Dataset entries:
((
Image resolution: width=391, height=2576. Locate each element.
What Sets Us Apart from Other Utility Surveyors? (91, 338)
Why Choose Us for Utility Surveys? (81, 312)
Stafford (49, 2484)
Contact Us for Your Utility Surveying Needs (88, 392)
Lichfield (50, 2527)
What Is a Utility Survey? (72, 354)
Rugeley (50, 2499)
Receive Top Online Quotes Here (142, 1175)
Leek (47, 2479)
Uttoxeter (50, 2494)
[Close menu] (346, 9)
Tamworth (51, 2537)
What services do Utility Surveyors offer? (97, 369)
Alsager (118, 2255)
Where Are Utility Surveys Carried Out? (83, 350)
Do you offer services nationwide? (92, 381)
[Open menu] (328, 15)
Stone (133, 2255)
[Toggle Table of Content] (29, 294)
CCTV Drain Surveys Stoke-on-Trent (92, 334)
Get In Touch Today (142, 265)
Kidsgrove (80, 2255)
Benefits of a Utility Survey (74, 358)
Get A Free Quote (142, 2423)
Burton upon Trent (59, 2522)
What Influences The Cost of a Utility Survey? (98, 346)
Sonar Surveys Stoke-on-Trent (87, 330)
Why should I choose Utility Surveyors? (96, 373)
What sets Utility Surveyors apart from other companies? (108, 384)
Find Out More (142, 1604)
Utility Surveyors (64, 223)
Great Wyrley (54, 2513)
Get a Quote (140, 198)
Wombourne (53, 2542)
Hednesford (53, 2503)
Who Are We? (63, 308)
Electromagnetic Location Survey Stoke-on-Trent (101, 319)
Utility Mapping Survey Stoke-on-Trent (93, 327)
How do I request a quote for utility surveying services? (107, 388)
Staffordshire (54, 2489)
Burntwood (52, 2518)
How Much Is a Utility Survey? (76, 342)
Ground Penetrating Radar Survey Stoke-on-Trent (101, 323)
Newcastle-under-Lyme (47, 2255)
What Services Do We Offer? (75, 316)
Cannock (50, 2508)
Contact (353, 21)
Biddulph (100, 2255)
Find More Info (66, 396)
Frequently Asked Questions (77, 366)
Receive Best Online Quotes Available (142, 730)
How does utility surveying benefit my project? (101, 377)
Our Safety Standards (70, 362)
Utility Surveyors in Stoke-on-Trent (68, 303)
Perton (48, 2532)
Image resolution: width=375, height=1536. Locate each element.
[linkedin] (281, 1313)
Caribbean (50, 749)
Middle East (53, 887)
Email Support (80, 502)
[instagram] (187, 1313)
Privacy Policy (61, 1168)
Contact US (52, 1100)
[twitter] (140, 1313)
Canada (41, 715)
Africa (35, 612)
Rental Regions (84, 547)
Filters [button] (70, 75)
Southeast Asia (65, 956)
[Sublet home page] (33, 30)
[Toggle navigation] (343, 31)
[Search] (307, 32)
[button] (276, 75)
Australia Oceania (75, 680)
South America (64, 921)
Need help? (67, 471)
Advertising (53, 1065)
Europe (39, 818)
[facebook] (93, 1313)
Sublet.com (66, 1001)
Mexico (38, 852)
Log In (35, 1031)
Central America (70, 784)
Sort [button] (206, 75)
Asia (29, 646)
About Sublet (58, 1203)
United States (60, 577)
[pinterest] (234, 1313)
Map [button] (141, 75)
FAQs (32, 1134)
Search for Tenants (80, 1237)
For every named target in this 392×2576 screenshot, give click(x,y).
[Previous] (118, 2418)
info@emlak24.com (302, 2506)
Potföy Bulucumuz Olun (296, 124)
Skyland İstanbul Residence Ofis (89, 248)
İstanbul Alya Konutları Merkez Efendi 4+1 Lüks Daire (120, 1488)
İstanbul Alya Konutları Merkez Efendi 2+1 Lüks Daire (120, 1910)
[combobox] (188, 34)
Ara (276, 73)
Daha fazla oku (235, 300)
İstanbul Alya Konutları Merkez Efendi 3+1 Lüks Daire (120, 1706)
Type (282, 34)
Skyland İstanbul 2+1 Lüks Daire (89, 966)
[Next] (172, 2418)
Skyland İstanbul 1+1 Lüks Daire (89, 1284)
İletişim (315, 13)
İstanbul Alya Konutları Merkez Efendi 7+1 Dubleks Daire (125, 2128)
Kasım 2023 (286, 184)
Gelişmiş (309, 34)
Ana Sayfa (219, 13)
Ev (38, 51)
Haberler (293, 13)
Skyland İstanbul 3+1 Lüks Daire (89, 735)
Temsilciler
))
§ Work required
Set down every record above exactly as written.

§ Final answer
Image resolution: width=391, height=2576. Locate each element.
What Sets Us Apart from Other Utility Surveyors? (91, 338)
Why Choose Us for Utility Surveys? (81, 312)
Stafford (49, 2484)
Contact Us for Your Utility Surveying Needs (88, 392)
Lichfield (50, 2527)
What Is a Utility Survey? (72, 354)
Rugeley (50, 2499)
Receive Top Online Quotes Here (142, 1175)
Leek (47, 2479)
Uttoxeter (50, 2494)
[Close menu] (346, 9)
Tamworth (51, 2537)
What services do Utility Surveyors offer? (97, 369)
Alsager (118, 2255)
Where Are Utility Surveys Carried Out? (83, 350)
Do you offer services nationwide? (92, 381)
[Open menu] (328, 15)
Stone (133, 2255)
[Toggle Table of Content] (29, 294)
CCTV Drain Surveys Stoke-on-Trent (92, 334)
Get In Touch Today (142, 265)
Kidsgrove (80, 2255)
Benefits of a Utility Survey (74, 358)
Get A Free Quote (142, 2423)
Burton upon Trent (59, 2522)
What Influences The Cost of a Utility Survey? (98, 346)
Sonar Surveys Stoke-on-Trent (87, 330)
Why should I choose Utility Surveyors? (96, 373)
What sets Utility Surveyors apart from other companies? (108, 384)
Find Out More (142, 1604)
Utility Surveyors (64, 223)
Great Wyrley (54, 2513)
Get a Quote (140, 198)
Wombourne (53, 2542)
Hednesford (53, 2503)
Who Are We? (63, 308)
Electromagnetic Location Survey Stoke-on-Trent (101, 319)
Utility Mapping Survey Stoke-on-Trent (93, 327)
How do I request a quote for utility surveying services? (107, 388)
Staffordshire (54, 2489)
Burntwood (52, 2518)
How Much Is a Utility Survey? (76, 342)
Ground Penetrating Radar Survey Stoke-on-Trent (101, 323)
Newcastle-under-Lyme (47, 2255)
What Services Do We Offer? (75, 316)
Cannock (50, 2508)
Contact (353, 21)
Biddulph (100, 2255)
Find More Info (66, 396)
Frequently Asked Questions (77, 366)
Receive Best Online Quotes Available (142, 730)
How does utility surveying benefit my project? (101, 377)
Our Safety Standards (70, 362)
Utility Surveyors in Stoke-on-Trent (68, 303)
Perton (48, 2532)
Image resolution: width=375, height=1536. Locate each element.
[linkedin] (281, 1313)
Caribbean (50, 749)
Middle East (53, 887)
Email Support (80, 502)
[instagram] (187, 1313)
Privacy Policy (61, 1168)
Contact US (52, 1100)
[twitter] (140, 1313)
Canada (41, 715)
Africa (35, 612)
Rental Regions (84, 547)
Filters [button] (70, 75)
Southeast Asia (65, 956)
[Sublet home page] (33, 30)
[Toggle navigation] (343, 31)
[Search] (307, 32)
[button] (276, 75)
Australia Oceania (75, 680)
South America (64, 921)
Need help? (67, 471)
Advertising (53, 1065)
Europe (39, 818)
[facebook] (93, 1313)
Sublet.com (66, 1001)
Mexico (38, 852)
Log In (35, 1031)
Central America (70, 784)
Sort [button] (206, 75)
Asia (29, 646)
About Sublet (58, 1203)
United States (60, 577)
[pinterest] (234, 1313)
Map [button] (141, 75)
FAQs (32, 1134)
Search for Tenants (80, 1237)
For every named target in this 392×2576 screenshot, give click(x,y).
[Previous] (118, 2418)
info@emlak24.com (302, 2506)
Potföy Bulucumuz Olun (296, 124)
Skyland İstanbul Residence Ofis (89, 248)
İstanbul Alya Konutları Merkez Efendi 4+1 Lüks Daire (120, 1488)
İstanbul Alya Konutları Merkez Efendi 2+1 Lüks Daire (120, 1910)
[combobox] (188, 34)
Ara (276, 73)
Daha fazla oku (235, 300)
İstanbul Alya Konutları Merkez Efendi 3+1 Lüks Daire (120, 1706)
Type (282, 34)
Skyland İstanbul 2+1 Lüks Daire (89, 966)
[Next] (172, 2418)
Skyland İstanbul 1+1 Lüks Daire (89, 1284)
İletişim (315, 13)
İstanbul Alya Konutları Merkez Efendi 7+1 Dubleks Daire (125, 2128)
Kasım 2023 (286, 184)
Gelişmiş (309, 34)
Ana Sayfa (219, 13)
Ev (38, 51)
Haberler (293, 13)
Skyland İstanbul 3+1 Lüks Daire (89, 735)
Temsilciler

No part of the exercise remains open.